Investment Thrives, Rents Decelerate
The San Jose multifamily market entered 2026 with mixed performance, but the metro continues to benefit from solid long-term fundamentals. Advertised asking rents ticked down 0.1%, on a trailing three-month basis through January, to $3,297, marking an improvement over the last two months of 2025. Silicon Valley occupancy in stabilized assets remained solid, at 96.5% as of December 2025, two full percentage points above the national average, according to the U.S. multifamily market report.

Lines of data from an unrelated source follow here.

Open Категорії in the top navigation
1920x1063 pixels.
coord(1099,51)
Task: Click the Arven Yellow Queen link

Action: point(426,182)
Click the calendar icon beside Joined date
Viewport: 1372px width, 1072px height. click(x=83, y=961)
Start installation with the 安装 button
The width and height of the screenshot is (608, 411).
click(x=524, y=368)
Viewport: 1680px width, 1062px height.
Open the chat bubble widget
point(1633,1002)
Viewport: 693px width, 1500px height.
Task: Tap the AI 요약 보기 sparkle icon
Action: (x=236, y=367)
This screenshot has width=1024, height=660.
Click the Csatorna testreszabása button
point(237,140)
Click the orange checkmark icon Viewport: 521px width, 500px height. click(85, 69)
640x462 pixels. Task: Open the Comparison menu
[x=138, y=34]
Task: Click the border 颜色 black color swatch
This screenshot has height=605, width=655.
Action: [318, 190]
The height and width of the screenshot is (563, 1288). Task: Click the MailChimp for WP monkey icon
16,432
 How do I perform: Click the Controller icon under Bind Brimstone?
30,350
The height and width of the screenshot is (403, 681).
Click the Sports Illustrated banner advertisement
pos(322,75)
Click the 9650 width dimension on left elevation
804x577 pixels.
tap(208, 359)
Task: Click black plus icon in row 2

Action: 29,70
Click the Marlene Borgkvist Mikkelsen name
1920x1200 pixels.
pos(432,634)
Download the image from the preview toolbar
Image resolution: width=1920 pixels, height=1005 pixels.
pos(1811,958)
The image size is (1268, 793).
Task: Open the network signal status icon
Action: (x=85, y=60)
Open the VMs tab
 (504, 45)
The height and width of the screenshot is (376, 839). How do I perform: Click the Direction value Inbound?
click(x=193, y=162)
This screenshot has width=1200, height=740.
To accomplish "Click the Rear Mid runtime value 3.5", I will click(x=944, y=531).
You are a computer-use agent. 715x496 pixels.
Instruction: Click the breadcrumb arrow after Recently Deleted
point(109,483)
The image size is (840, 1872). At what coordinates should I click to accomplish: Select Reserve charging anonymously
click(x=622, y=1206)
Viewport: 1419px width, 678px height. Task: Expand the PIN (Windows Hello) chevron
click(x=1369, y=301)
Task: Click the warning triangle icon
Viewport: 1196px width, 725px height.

The metro’s employment market remained on a downward trend, with the growth rate at -0.2% through September, lagging the nation by 100 basis points. Unemployment stood at 4.0% as of December, 40 basis points below the U.S. figure, according to preliminary data from the Bureau of Labor Statistics. In the 12 months ending in September 2025, San Jose recorded a net loss of 1,500 jobs, with professional and business services marking the steepest decline (-8,200). Gains were led by education and health services (7,100) and leisure and hospitality (1,800). Following the San Jose Sharks’ lease extension through the 2050-51 NHL season, the city approved a half a billion renovation of the team’s main arena, the SAP Center.
Developers added 3,861 units to San Jose’s inventory in 2025, in line with the decade’s historical performance. Meanwhile, investment totaled $2 billion in 2025, making it the best-performing year of the past decade.